**WHAT TO WORK ON**. Copy out the records below word for word, beginning with the line that contains "Viewport: 1080px width, 578px" and continuing through the end of the records, both ends included. Omit the pictures from your copy.

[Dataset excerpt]
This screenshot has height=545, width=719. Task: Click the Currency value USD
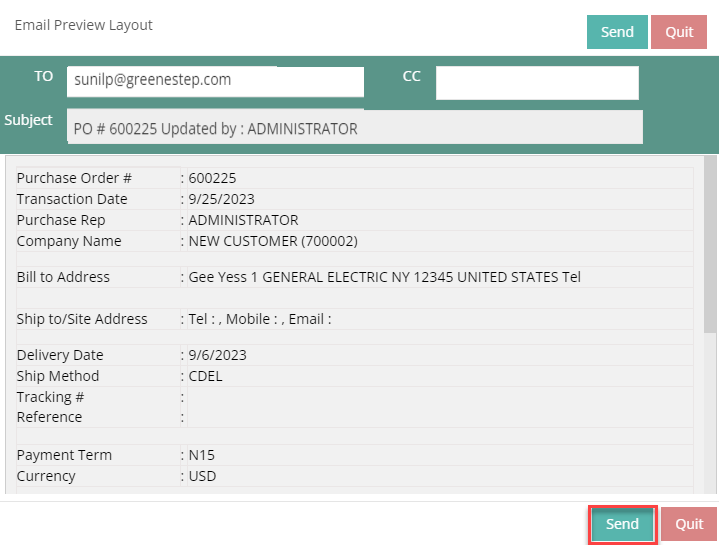coord(202,476)
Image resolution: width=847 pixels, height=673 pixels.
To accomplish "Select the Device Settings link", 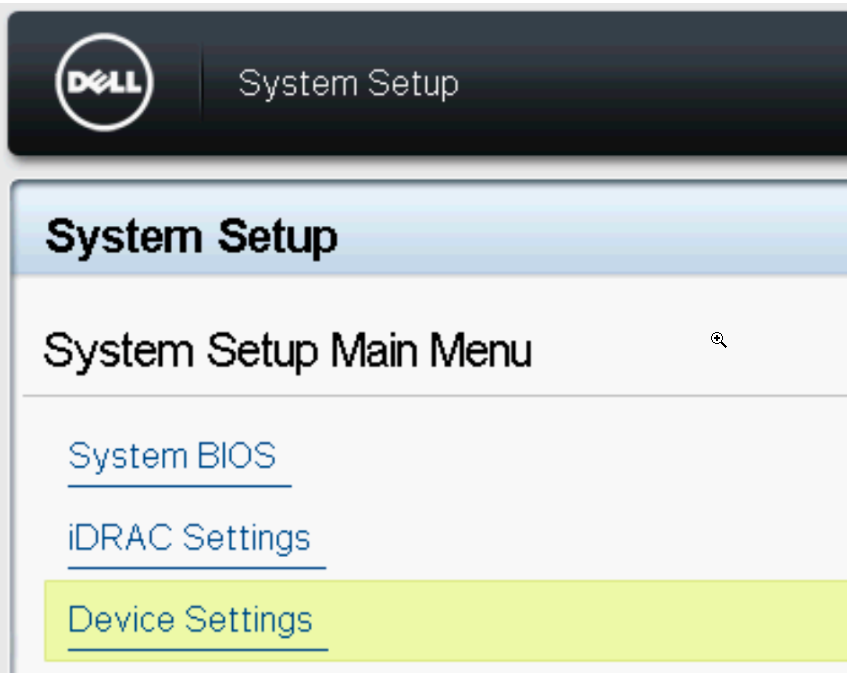I will pyautogui.click(x=190, y=619).
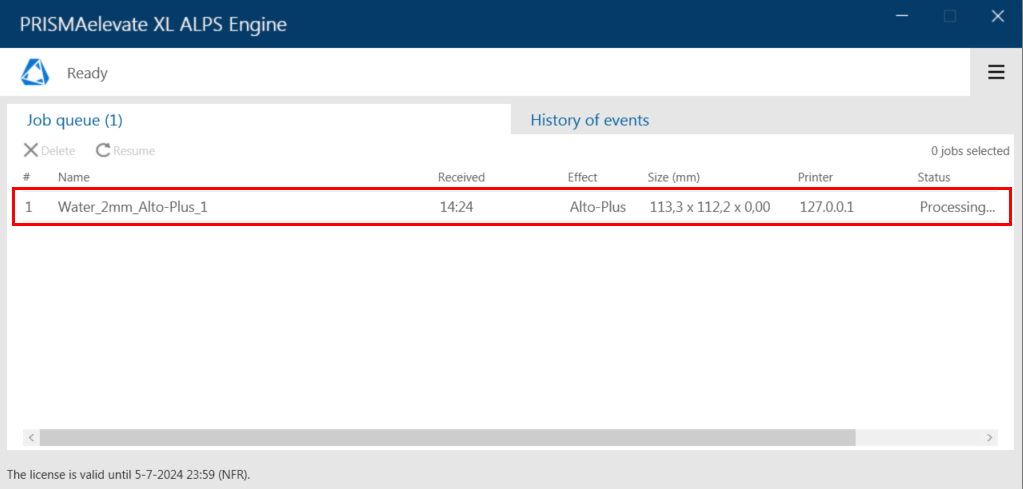Click scrollbar right arrow
1023x489 pixels.
(990, 437)
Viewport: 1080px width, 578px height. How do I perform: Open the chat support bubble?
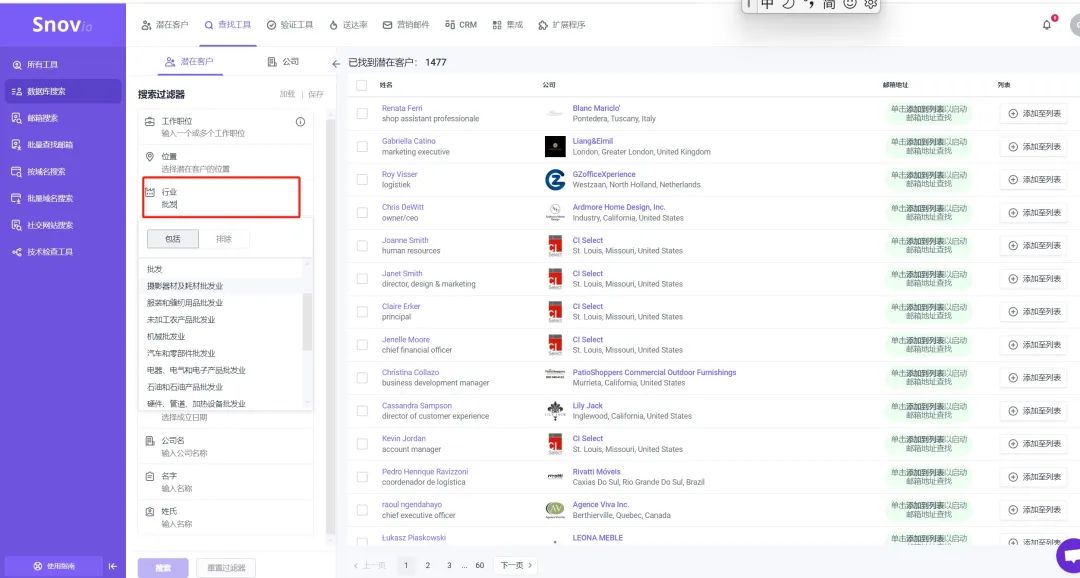1068,555
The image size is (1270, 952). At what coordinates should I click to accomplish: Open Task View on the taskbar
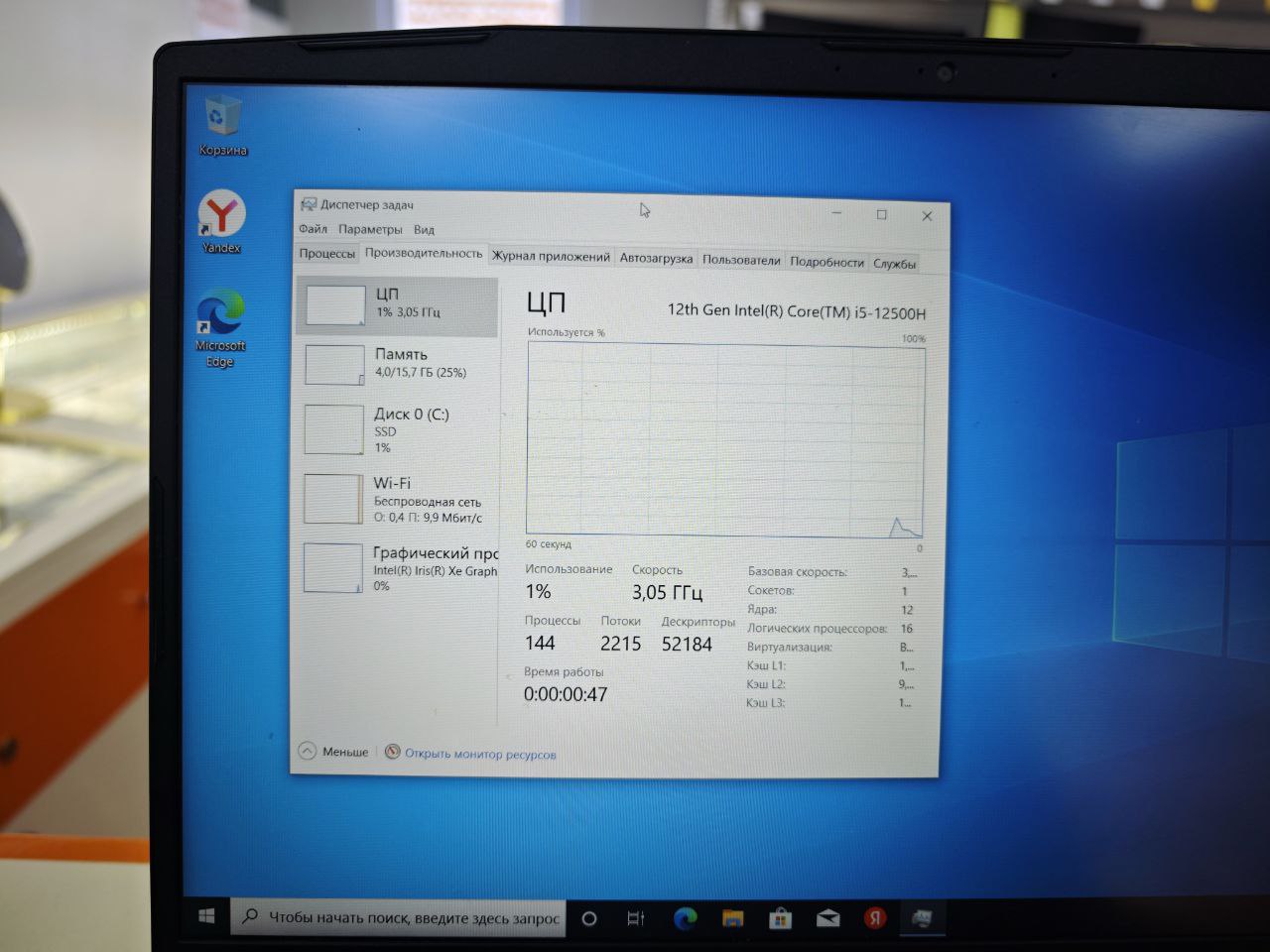click(x=636, y=918)
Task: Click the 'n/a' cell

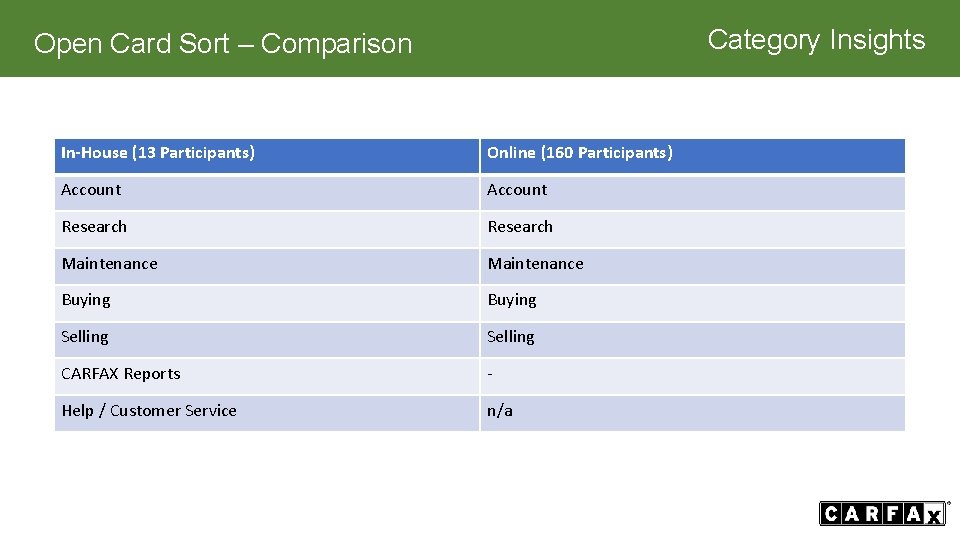Action: (x=500, y=411)
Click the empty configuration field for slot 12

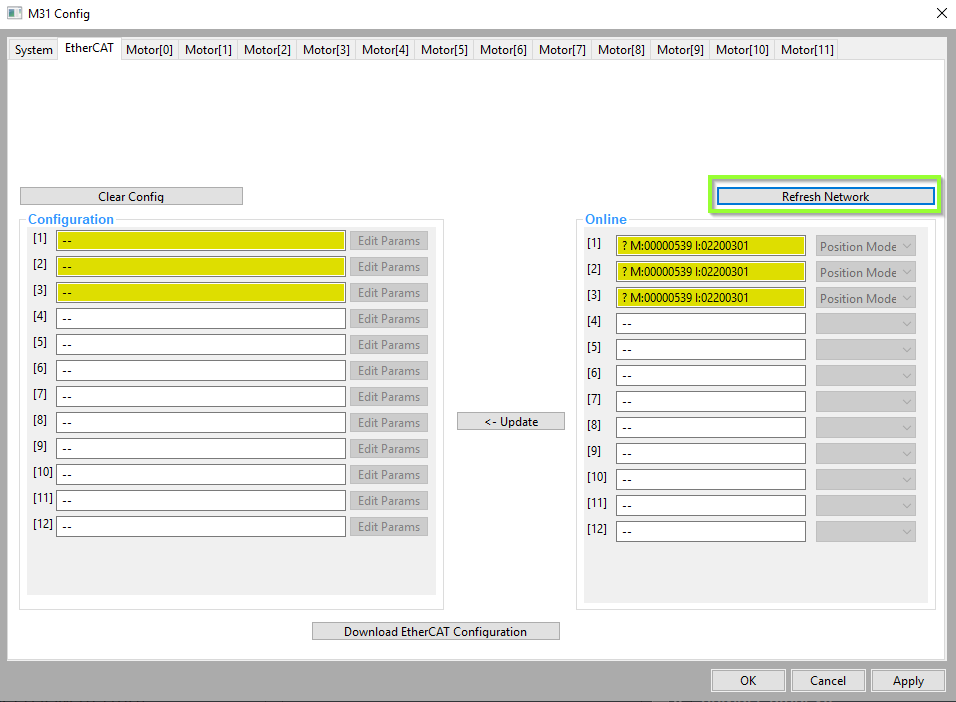tap(201, 526)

**WRITTEN SOLUTION**.
Viewport: 1080px width, 578px height. How do I perform: Open the chat support bubble?
1068,555
The image size is (1270, 952). At what coordinates should I click to accomplish: Open Task View on the taskbar
click(x=636, y=918)
Task: Click the 'n/a' cell

Action: (x=500, y=411)
Click the empty configuration field for slot 12

tap(201, 526)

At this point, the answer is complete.